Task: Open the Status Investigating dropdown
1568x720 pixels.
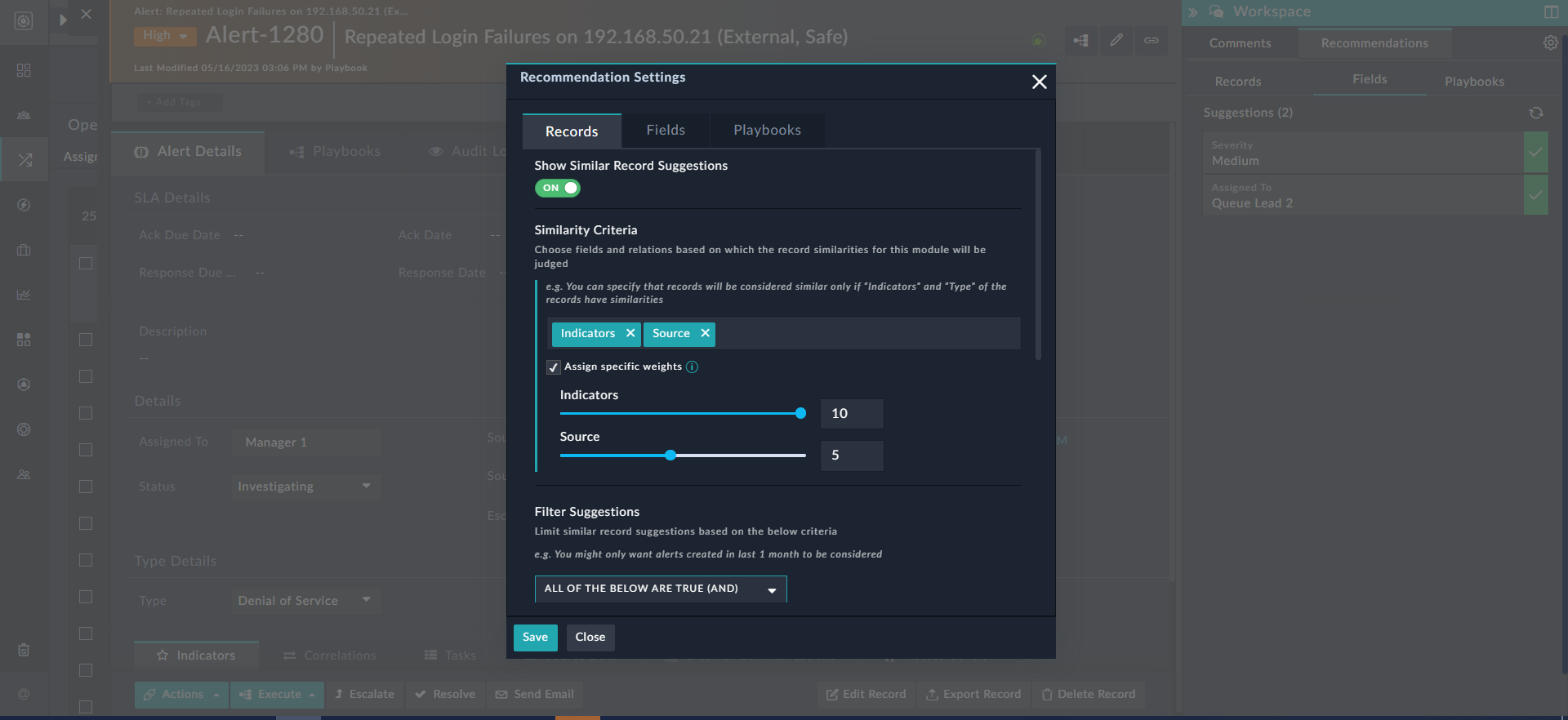Action: 305,487
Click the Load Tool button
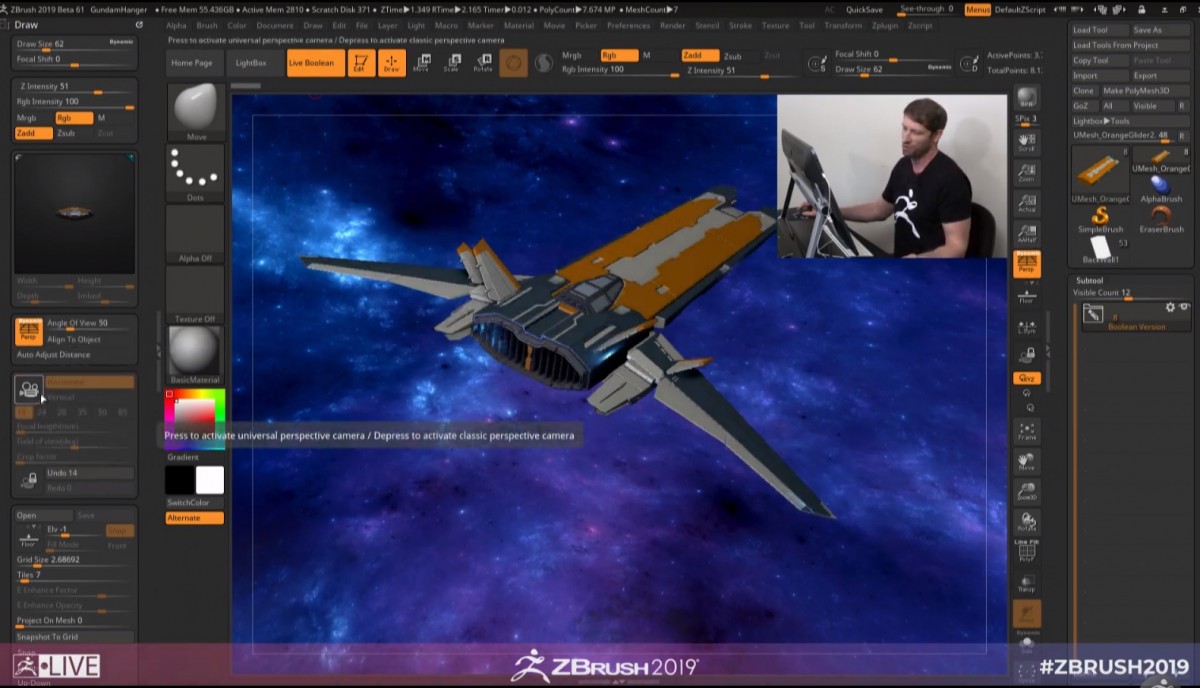Image resolution: width=1200 pixels, height=688 pixels. point(1090,30)
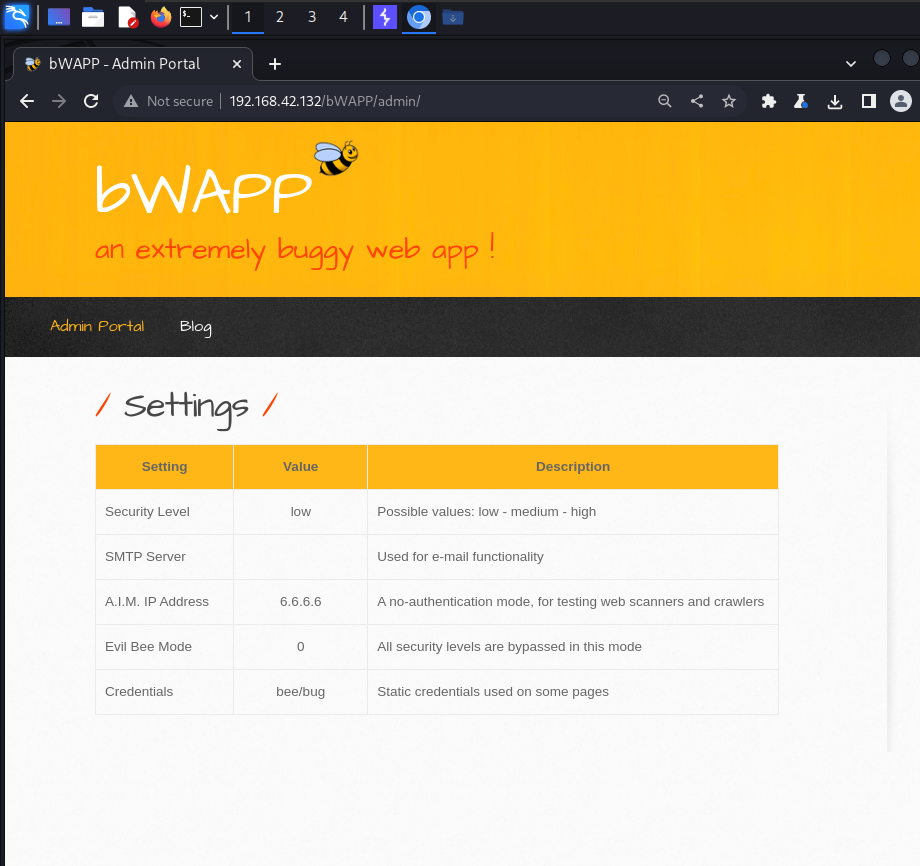Image resolution: width=920 pixels, height=866 pixels.
Task: Open the user profile avatar icon
Action: click(900, 101)
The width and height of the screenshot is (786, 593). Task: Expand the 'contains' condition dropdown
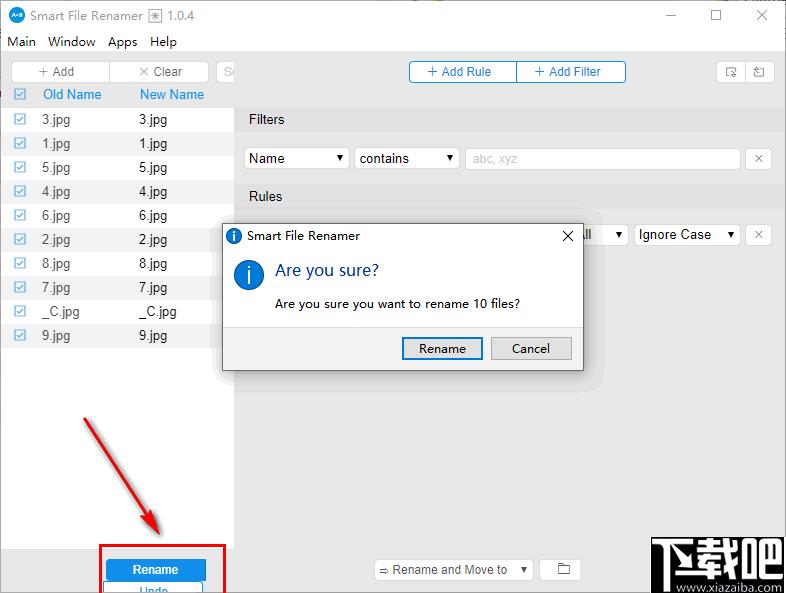point(406,158)
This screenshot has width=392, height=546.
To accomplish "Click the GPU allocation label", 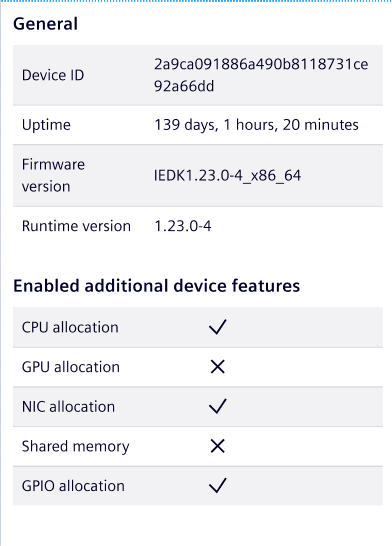I will (71, 367).
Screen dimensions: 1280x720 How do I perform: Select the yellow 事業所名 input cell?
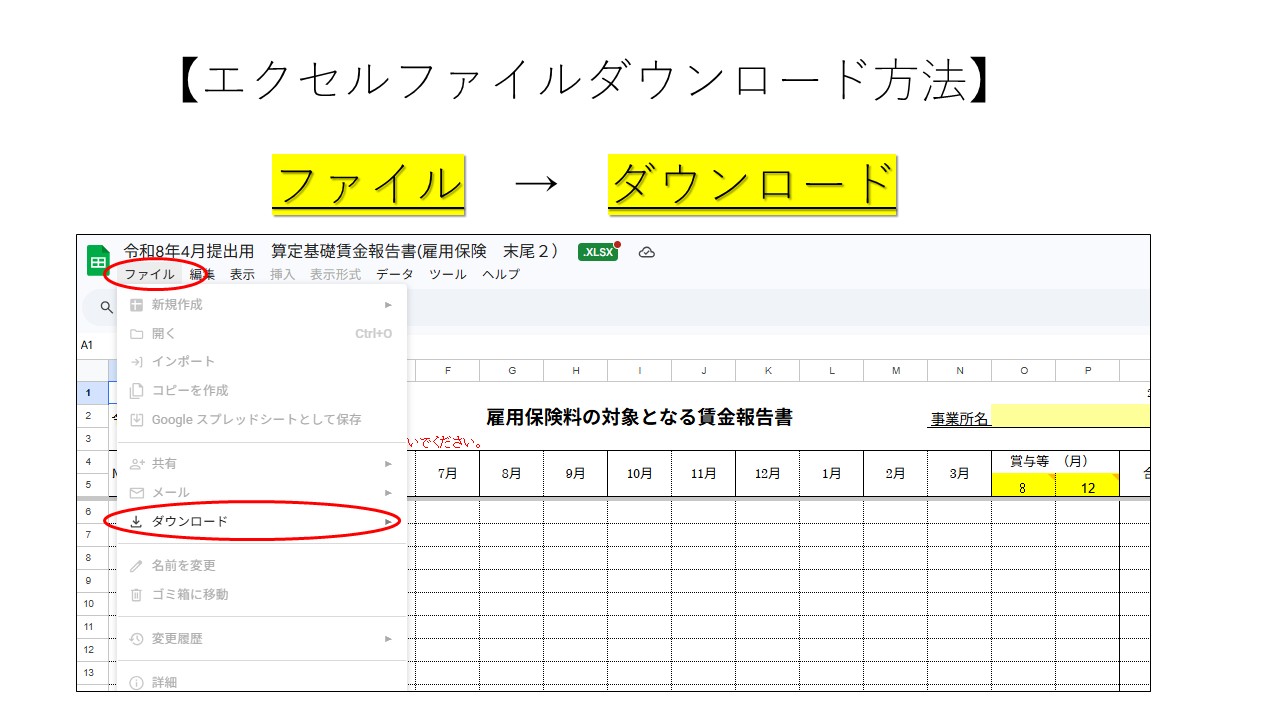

___

WRITTEN TASK
Rewrite everything from the start of the listing down to the line containing "point(406,158)", changing "dropdown" to "menu" and keeping the rest the same. Leave out the pictures.

WRITTEN ANSWER
Task: Open the Status Investigating menu
1568x720 pixels.
Action: 305,487
Click the Load Tool button
Image resolution: width=1200 pixels, height=688 pixels. point(1090,30)
Image resolution: width=920 pixels, height=866 pixels.
Task: Open the user profile avatar icon
Action: click(900, 101)
The width and height of the screenshot is (786, 593). Task: Expand the 'contains' condition menu
point(406,158)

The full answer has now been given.